_What the task requires_: The answer must be a single number: how many lines of the records below hold the word "checkmark".

Data records:
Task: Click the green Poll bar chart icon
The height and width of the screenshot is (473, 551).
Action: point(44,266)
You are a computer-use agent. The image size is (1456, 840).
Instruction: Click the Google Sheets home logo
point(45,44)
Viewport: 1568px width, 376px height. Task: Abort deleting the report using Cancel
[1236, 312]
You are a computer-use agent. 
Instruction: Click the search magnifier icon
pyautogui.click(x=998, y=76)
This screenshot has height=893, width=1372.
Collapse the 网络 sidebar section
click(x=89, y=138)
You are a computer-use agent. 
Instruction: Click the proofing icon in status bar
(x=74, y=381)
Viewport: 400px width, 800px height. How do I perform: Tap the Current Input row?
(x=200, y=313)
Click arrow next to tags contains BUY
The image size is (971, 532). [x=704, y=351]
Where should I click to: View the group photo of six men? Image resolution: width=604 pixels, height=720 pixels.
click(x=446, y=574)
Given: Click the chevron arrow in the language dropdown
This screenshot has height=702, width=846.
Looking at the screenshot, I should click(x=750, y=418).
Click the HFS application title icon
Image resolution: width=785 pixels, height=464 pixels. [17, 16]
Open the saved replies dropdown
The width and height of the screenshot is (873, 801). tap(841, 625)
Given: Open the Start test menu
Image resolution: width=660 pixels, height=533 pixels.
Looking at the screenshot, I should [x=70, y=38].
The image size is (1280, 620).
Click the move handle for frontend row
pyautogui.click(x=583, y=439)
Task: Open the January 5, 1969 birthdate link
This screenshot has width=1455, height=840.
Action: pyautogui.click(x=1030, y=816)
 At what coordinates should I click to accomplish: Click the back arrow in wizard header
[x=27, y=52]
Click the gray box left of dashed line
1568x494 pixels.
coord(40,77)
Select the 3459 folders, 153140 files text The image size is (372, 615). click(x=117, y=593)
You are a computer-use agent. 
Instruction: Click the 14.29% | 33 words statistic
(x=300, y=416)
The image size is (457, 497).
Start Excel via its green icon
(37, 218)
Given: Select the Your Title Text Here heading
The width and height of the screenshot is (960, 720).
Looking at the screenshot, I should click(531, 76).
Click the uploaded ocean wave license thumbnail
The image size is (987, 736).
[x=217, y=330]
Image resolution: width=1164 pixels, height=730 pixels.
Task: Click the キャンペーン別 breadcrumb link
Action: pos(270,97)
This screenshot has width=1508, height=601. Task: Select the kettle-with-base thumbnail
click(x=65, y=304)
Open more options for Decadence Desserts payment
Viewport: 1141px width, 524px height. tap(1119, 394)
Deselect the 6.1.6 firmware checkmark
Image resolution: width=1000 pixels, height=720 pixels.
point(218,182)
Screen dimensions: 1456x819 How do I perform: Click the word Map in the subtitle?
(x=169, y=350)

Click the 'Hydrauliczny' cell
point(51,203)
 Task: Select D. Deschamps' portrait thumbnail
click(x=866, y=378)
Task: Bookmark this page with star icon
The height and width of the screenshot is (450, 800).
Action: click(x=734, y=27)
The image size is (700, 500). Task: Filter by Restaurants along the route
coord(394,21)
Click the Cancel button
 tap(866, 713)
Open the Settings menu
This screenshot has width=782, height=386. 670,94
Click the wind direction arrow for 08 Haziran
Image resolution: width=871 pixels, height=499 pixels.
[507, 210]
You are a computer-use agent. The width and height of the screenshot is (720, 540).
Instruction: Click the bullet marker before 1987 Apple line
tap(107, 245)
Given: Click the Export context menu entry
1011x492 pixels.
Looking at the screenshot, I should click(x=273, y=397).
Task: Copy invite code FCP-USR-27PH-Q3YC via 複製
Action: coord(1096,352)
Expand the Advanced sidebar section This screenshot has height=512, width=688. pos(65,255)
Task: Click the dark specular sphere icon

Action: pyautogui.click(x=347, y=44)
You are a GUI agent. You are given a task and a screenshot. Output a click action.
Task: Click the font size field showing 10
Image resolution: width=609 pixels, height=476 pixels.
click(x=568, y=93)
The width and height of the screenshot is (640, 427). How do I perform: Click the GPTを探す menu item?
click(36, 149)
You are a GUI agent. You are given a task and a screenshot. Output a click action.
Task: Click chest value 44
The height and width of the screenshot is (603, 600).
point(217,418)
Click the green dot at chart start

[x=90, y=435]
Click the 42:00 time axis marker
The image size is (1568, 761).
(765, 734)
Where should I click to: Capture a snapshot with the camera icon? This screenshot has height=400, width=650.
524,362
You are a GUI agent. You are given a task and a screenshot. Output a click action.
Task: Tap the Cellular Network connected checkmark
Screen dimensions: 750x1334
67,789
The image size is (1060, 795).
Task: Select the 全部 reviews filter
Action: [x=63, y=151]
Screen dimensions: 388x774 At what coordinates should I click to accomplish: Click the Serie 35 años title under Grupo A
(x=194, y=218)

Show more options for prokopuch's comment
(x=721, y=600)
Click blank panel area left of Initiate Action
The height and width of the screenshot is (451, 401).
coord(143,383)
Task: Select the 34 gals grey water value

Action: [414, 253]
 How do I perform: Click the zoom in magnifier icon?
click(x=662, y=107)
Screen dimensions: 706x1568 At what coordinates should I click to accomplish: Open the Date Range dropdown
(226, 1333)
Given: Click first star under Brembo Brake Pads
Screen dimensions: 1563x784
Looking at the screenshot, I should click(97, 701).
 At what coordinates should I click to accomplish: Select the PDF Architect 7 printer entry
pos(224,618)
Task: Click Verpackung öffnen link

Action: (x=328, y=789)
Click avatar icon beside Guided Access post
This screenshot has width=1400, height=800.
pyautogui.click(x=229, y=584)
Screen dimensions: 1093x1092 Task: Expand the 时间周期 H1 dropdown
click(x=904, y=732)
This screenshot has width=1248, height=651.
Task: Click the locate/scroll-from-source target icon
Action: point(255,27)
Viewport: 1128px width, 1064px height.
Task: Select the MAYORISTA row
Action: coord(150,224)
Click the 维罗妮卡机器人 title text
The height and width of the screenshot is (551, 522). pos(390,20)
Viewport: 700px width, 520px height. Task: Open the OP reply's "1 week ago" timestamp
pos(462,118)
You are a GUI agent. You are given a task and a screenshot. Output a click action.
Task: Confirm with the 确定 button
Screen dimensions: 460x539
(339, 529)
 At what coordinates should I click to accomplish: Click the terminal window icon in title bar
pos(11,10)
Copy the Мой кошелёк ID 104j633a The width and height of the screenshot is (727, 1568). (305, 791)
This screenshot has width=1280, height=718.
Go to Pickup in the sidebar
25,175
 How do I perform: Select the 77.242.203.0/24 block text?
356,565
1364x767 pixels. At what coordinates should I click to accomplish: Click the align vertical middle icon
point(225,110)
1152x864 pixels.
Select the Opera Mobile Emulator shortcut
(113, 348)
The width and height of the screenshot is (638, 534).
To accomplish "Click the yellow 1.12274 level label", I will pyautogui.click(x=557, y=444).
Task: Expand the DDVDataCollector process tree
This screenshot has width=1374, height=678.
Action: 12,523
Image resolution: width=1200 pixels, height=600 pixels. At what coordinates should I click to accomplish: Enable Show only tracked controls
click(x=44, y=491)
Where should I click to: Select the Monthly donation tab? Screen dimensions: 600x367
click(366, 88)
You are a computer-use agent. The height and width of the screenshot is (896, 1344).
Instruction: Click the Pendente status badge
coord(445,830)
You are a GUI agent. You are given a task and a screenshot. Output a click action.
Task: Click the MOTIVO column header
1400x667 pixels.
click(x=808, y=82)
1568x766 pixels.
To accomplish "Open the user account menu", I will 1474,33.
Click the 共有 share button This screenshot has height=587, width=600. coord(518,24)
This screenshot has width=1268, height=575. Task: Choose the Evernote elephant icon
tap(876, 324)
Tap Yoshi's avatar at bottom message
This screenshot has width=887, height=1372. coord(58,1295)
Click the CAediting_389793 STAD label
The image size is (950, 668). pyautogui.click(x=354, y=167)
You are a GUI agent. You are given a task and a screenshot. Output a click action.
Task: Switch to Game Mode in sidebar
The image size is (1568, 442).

_Exercise result_: 2